Fall plantings of winter forages are becoming ever popular on silage acres. These barron compacted soils do need a little TLC and a winter cereal can boost its appearance. Along with holding the soil from wind erosion, more importantly, it’ll grow feed! The top choice here for silage or baleage next spring has been cereal rye. This choice is the most winter hardy and the fastest to harvest. It would also be the best choice if your goal was to provide supplemental grazing. The recommendation for making hay would be forage winter wheat. This plant is awnless and leafier and will provide a much longer harvest window to ensure quality hay is baled. Winter Triticale is a versatile, drought tolerant plant that yields excellent silage or hay. It too should be considered for a fall planted forage, especially in geographies that don’t appreciate rye being utilized.

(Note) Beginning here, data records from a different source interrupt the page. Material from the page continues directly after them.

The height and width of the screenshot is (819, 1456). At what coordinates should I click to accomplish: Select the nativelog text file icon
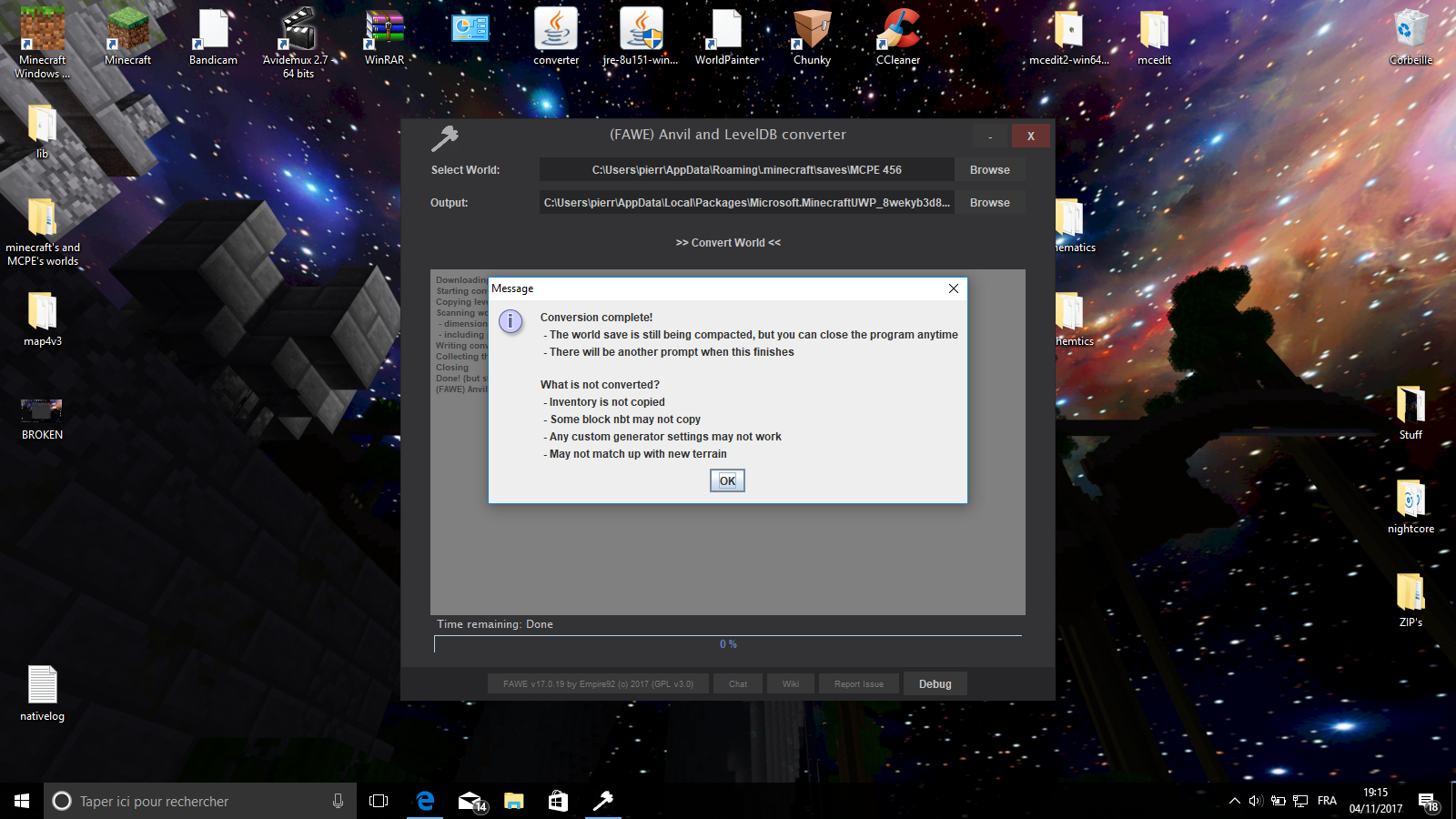pyautogui.click(x=43, y=693)
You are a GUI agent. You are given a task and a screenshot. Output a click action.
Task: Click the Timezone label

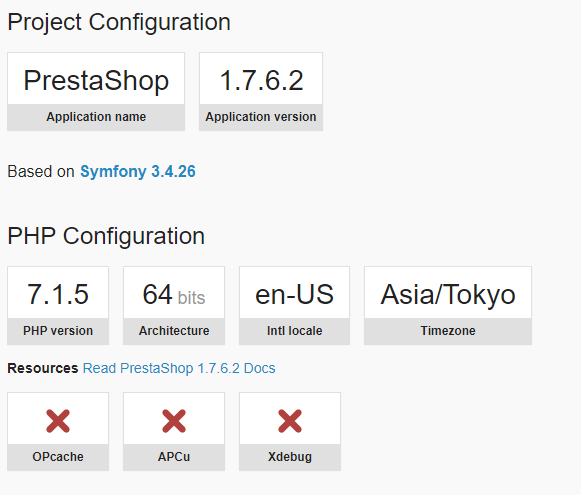point(448,330)
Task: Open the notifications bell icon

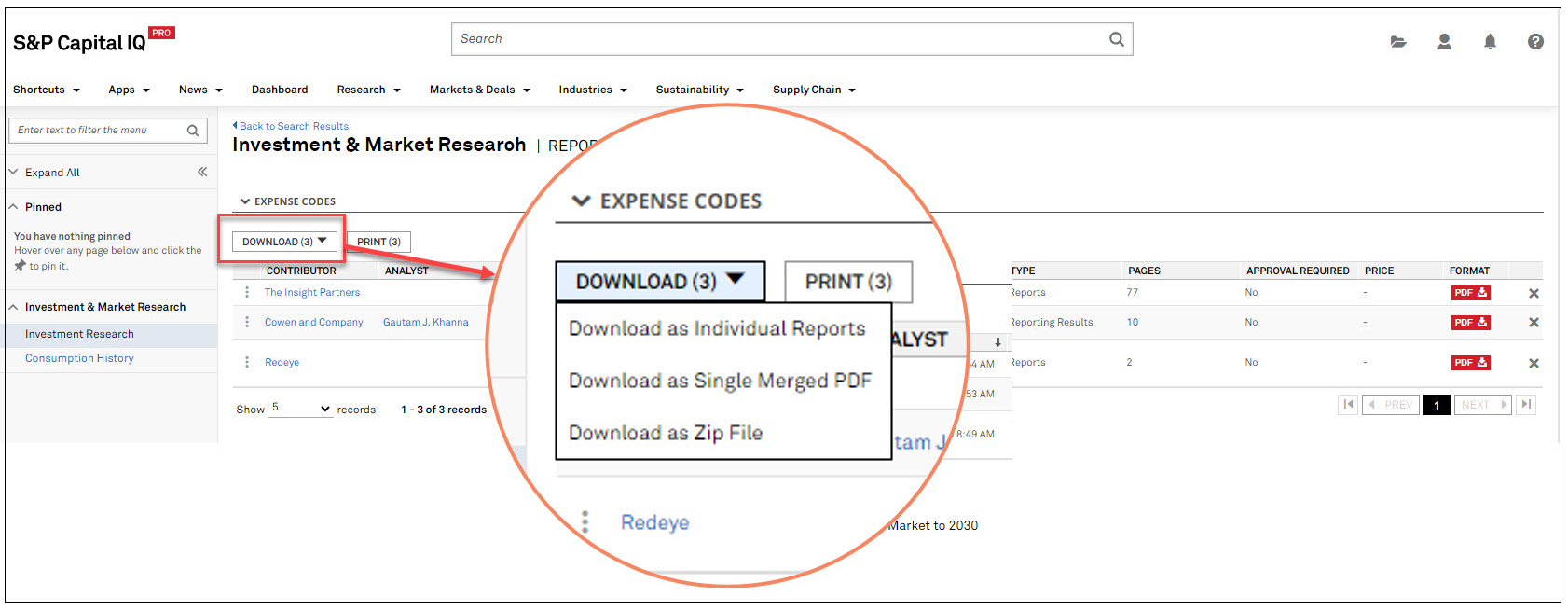Action: pyautogui.click(x=1490, y=42)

Fast forward to next May/June when the winter annual forage is harvested, and just like after corn silage harvest, you’ll get another opportunity to plant more feed. Here too your options are vast, but I want to focus on a new product called OptiHarv that fits in nicely. OptiHarv is all about hedging conditions to ensure success. It is a blend of nine species of both warm and cool season grasses, legumes, and brassicas. Pearl millet, forage barley, German millet, forage pea, mung bean, cow pea, winfred brassica, hunter brassica, and balansa clover make up the blend. The intention is to create a high-quality feed product that boosts protein, digestibility and palatability, and does so in multiple harvests.

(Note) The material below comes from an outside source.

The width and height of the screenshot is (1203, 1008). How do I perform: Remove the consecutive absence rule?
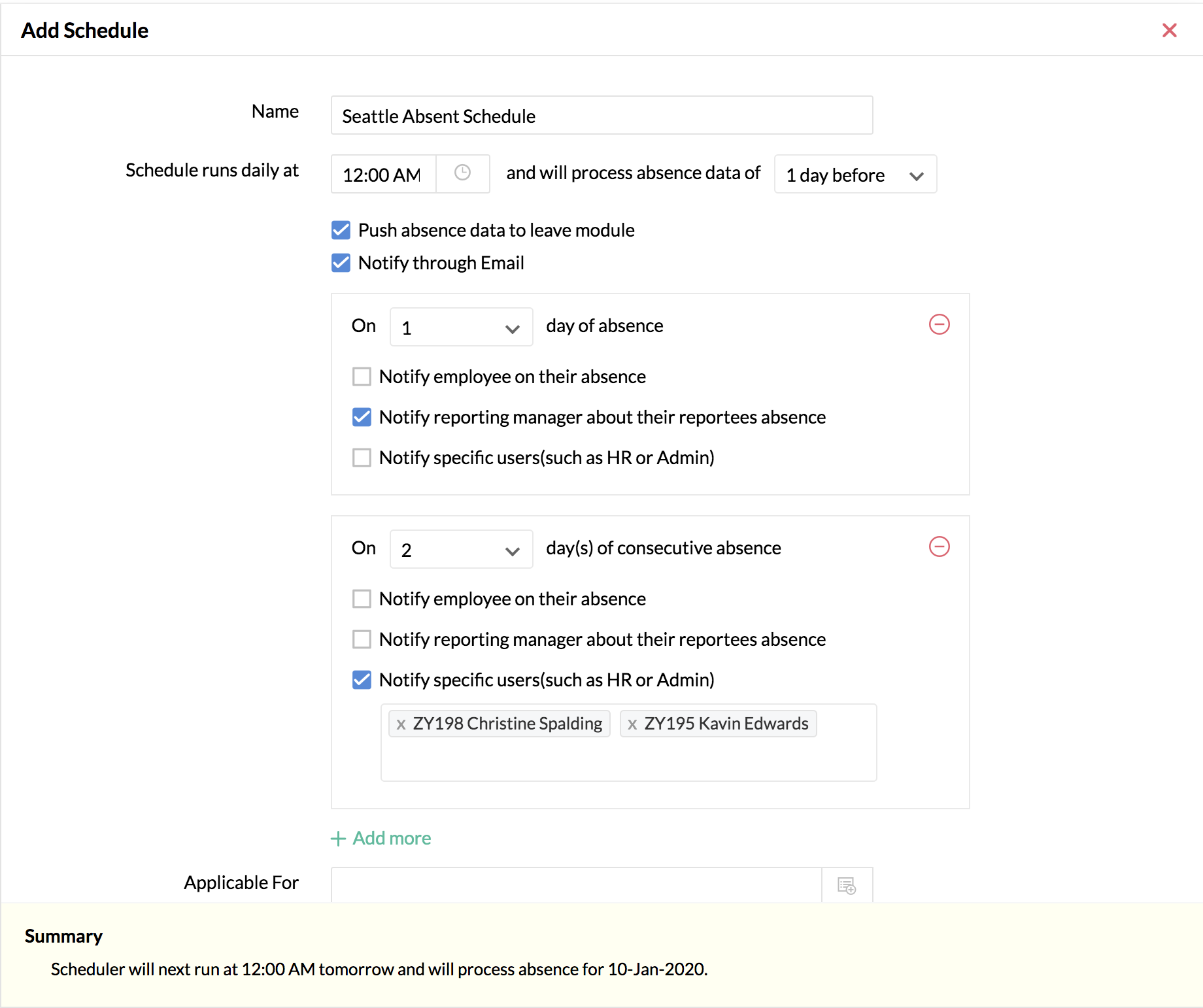click(939, 546)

The first field of OptiHarv was planted this year. It was planted June 1st after cereal rye was harvested and then sprayed. The OptiHarv was put up as baleage August 10th and then grazed October 1st. The baleage was tested with a crude protein level of 14.6 and a Relative Feed Value of 110. The regrowth that was grazed in October is a nice nutritional boost to lactating cows with heavy calves.
The plant diversity of the mix also allows the blend to be used as a cover crop or annual forage mix if you are enrolled in an NRCS or carbon program. The other benefit from the species diversity is the field can be rotated back to corn to be utilized for silage. Prioritizing acres close to home can be a logistical challenge for silage, but this rotation helps solve this.
Creating more options within your farm and forage plans is always the goal. I think these annual forages that have flexibility of use and provide your fields diversity of species are a great hedge for long-term resiliency.